The interesting thing is you see this in other aspects of medicine, too. I used to see a lot of dialysis patients who were essentially dying, and then they would get a transplant. At one point, I was reading the Tibetan Book of the Dead and there was a statement about how the best preparation for living is dying, and I thought, Hmm, that's a little bit hard to do. In the clinic, I saw a patient who had just had a transplant, and she was really happy, doing well, thrilled to be off dialysis. A nephrologist would say that the euphoria was not real; rather, she was high on steroids because they're on high dose steroids. That kind of peak experience changes meaning in people's lives and re-orients them to things that are larger than themselves; it’s a spiritual experience.
In your work around the world, you’ve brokered conversations between two groups of people who are often presented as coming from opposite poles: traditional Western public health and medicine officials and people with expertise in Indigenous or traditional ways of knowing. What have you learned in brokering those conversations?

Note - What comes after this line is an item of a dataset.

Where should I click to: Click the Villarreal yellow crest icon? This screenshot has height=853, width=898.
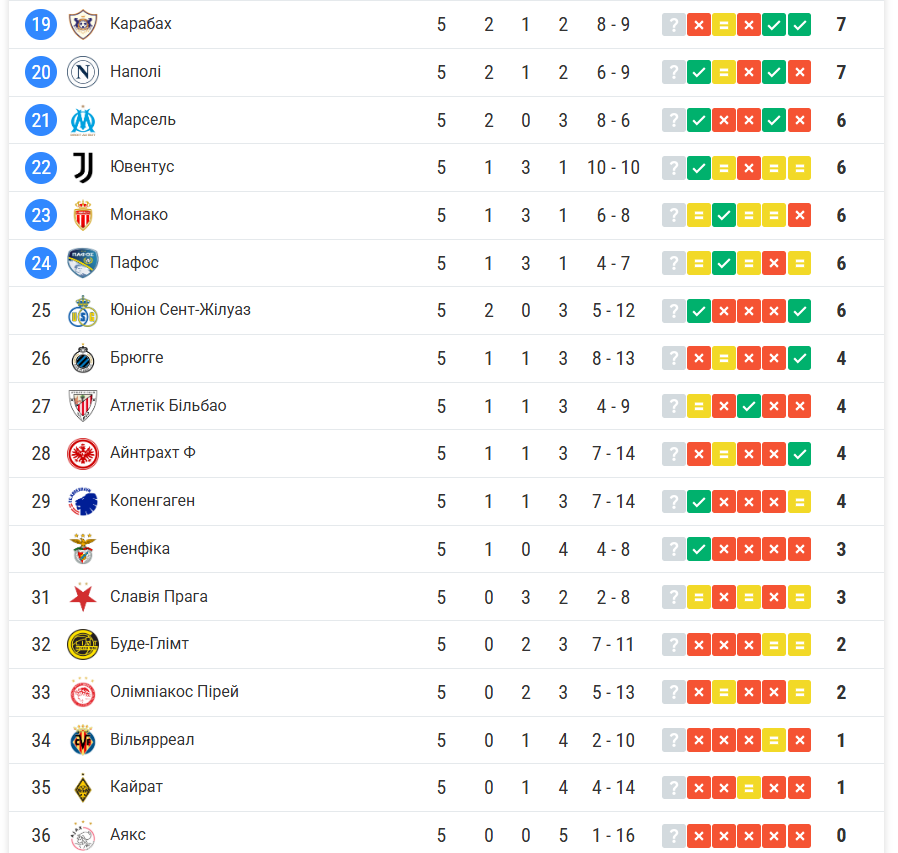82,740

People on both sides of my family were Indigenous to the American Southwest, primarily Mescalero Apache and Pueblo people. As I received my education, I felt like I had a foot in two different worlds, which sometimes communicated with each other, and other times felt very much like discordant opposites. I grew up with a sense of being between worlds.
When I was in Africa, we were planning curriculum for a medical school, and we did a lot of focus groups. We quickly realized that the groups’ worldviews were so different, and we created a little aphorism for ourselves: the dialog itself may be the epistemology of our time. We're facing issues of identity and community in a historical period of unparalleled and new pluralism. There is a pluralism to our experience that people have not had before. We had people from the UK and Europe, as well as Africans who were educated at Oxford or Harvard. But, given the history of Africa, and the colonial period being so recent, these individuals spoke Indigenous languages alongside English.
Communicating with people in order to create a shared sense of reality is really important. That's very much a traditional Indigenous perspective, where beingness is primarily relational. Our relationship to the Earth is one of relationship, whereas in Judeo-Christian culture it's dominion over the Earth. The whole planet is going to rediscover the importance of the relationship to nature, just out of necessity. If we take purely extractive, utilitarian approaches to nature, it's going to come back to haunt us.
This interview has been edited and condensed for clarity and length.